Elections, News, OREGON

Ballot measures on cannabis unions, higher corporate taxes could be on November ballot

Just two of the more than 50 new laws proposed by Oregonians through the ballot initiative process stand a chance at appearing before voters in November.

Friday was the deadline for groups to submit the more than 100,000 petition signatures needed to give voters a chance to approve or reject ballot measures. Only two measures – one that would tax corporations more to give $750 annual payments to all Oregonians and one that would restrict union-busting in the cannabis industry – submitted signatures by Friday. 

If the Secretary of State’s Office confirms that both proposals collected enough verified signatures from Oregon voters, they’ll join three legislative referrals on the November ballot. Lawmakers in 2023 opted to let voters decide whether to give the Legislature the power to impeach top officials, let an independent commission set salaries for elected officials and change the way candidates are elected. 

Backers of high-profile measures to walk back Oregon’s drug decriminalization law and limit political spending used their signature gathering efforts as leverage to convince lawmakers to make the changes they wanted. Other proposed measures, including an attempt from the Republican state representative responsible for many of Oregon’s tough-on-crime laws to limit pretrial release and require state law enforcement to cooperate with immigration officials, ran out of time. And still other proposals, including a suggested constitutional amendment to quintuple the state House of Representatives, never stood a chance. 

Cannabis unions

Backers of Initiative Petition 35, the only of several proposed ballot measures from the state’s largest private sector union to move forward, submitted about 160,000 signatures to the Secretary of State’s Office on Friday. It’s the latest attempt by United Food and Commercial Workers 555, the union that represents Oregon grocery workers, to make it easier to unionize the cannabis industry. 

UFCW first tried to pass House Bill 3183, similarly worded to the ballot measure, during the 2023 legislative session. When state Rep. Paul Holvey, a Eugene Democrat and chair of the House Business and Labor Committee, tabled the bill over concerns that it would conflict with federal law, UFCW launched a recall campaign against him. Holvey won the recall with more than 90% of the vote, though he chose to retire instead of run for reelection.

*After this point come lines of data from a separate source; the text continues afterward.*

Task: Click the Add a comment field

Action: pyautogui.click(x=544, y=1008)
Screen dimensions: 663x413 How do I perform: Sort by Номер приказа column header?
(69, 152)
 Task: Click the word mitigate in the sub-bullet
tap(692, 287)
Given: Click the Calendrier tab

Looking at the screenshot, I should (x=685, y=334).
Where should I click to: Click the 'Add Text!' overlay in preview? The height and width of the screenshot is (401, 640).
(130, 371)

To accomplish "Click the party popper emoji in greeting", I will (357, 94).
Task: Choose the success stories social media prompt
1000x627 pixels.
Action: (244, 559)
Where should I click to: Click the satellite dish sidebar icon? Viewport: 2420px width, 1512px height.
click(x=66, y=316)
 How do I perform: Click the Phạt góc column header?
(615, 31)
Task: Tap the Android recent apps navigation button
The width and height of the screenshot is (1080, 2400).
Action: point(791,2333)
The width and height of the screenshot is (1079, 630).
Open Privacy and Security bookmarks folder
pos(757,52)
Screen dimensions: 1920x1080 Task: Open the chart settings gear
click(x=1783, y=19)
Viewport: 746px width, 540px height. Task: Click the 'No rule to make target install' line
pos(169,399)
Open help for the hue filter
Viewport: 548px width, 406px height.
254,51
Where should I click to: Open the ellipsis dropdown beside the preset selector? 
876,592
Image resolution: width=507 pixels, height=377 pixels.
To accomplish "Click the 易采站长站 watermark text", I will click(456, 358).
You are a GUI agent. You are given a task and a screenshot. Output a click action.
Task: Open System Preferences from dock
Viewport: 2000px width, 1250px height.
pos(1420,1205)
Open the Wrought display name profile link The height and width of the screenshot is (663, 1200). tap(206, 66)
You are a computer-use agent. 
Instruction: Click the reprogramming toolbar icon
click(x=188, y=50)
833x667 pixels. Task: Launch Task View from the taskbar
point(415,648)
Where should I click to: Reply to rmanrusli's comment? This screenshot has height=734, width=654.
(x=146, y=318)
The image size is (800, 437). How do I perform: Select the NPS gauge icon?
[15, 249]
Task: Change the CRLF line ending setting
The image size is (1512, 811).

The proposed ballot measure would require cannabis retailers and processors to remain neutral in communications to employees about labor organizations and mandate that cannabis companies present a “labor peace agreement” with a pledge of neutrality when they apply for or renew their state licenses. Failing to do so could result in fines or license suspension. 

Michael Selvaggio, a lobbyist for the union, said Holvey’s concerns about the legality of this proposed law aren’t widely held and are a “non-issue” as far as he is concerned. 

“California, New York and New Jersey have all had these kinds of provisions baked into their cannabis policy since it was adopted,” he said. “There have been zero challenges of any kind of merit to this structure of organizing rights.” 

UFCW, the largest private-sector union in Oregon, has directed more than $2 million to the campaign.

Oregon rebate

The other ballot measure likely to move forward, Initiative Petition 17, submitted more than 168,000 signatures on Wednesday. It would increase corporate excise taxes to 3% on sales above $25 million and use the proceeds to send rebates to everyone in the state, including children. 

Backers estimate the average annual rebate would be about $750, assuming it brings in $3 billion in new taxes and the state population of more than 4 million. But opponents, including the state’s main business lobby group Oregon Business and Industry, warned that higher taxes could drive corporations to leave the state.

The campaign has raised more than $700,000, most from out-of-state donors. More than half its funding is from Jones Holding LLC, a California-based company owned by Josh Jones, a venture capitalist who supports universal basic income. 

Antonio Gisbert, the Portland resident who serves as chief sponsor of the initiative, did not return a call.